Among the biomedical NLP practical exploitation scenarios, the group is working on use-cases related to cardiology and cardiovascular diseases (e.g. heart failure), occupational health, biomaterial and chemical entity text mining, rheumatology and rare diseases, COVID-19, cancer (incl. comorbidities and tumor morphology), as well as generation of knowledge graphs from text (e.g. extraction of gene regulatory networks, and drug-target interactions).
The group participates in different international consortia such as the BIOMATDB project, the DataTools4Heart project and AI4HF. It participates also in national projects such as AI4PROFHEALTH and BARITONE.
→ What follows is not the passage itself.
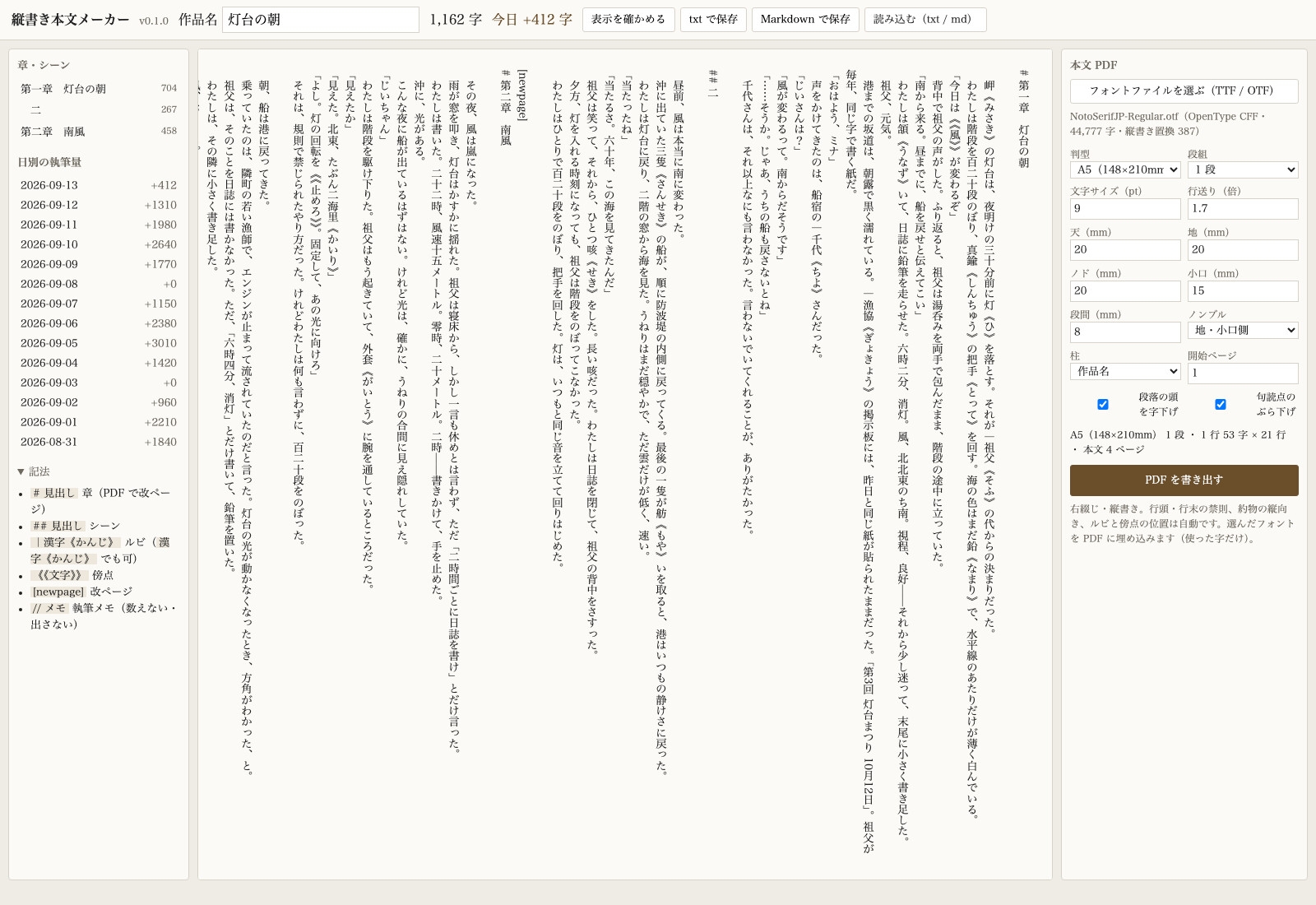Open the 判型 A5 paper size dropdown
This screenshot has height=905, width=1316.
coord(1125,169)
Much of the group's research output is openly available on @Zenodo (medical-nlp), @GitHub (PlanTL-GOB-ES, TeMU-BSC) or @YouTube (Biomedical Text Mining), as well as on websites created by the group for especific Shared Tasks and resources (see DrugProt, PharmaCoNER, MESINESP2, CANTEMIST, DisTEMIST, MedProcNER, LivingNER, MEDDOCAN, MEDDOPROF, MEDDOPLACE or ClinSpEn). The group also offers online demonstrators of some of the developed systems at textmining.bsc.es.
R+D Lines
- Deep learning based semantic annotation technologies: A key aspect for exploitation of unstructured data consists of the automatic detection, extraction, and harmonization of relevant concepts from texts, such as mention of diseases/disorders, symptoms/signs, procedures, genes/proteins/chemicals, medications, observable entities, professions/occupations, or places. Linking such mentions to structured vocabularies or terminologies is critical for advanced semantic search technologies, data analytics, predictive modeling, knowledge discovery/knowledge graph generation from text. We develop, evaluate, adapt and apply Transformers, deep learning based approaches and language models using BSC-HPC infrastructure for biomedical named entity recognition and entity linking purposes.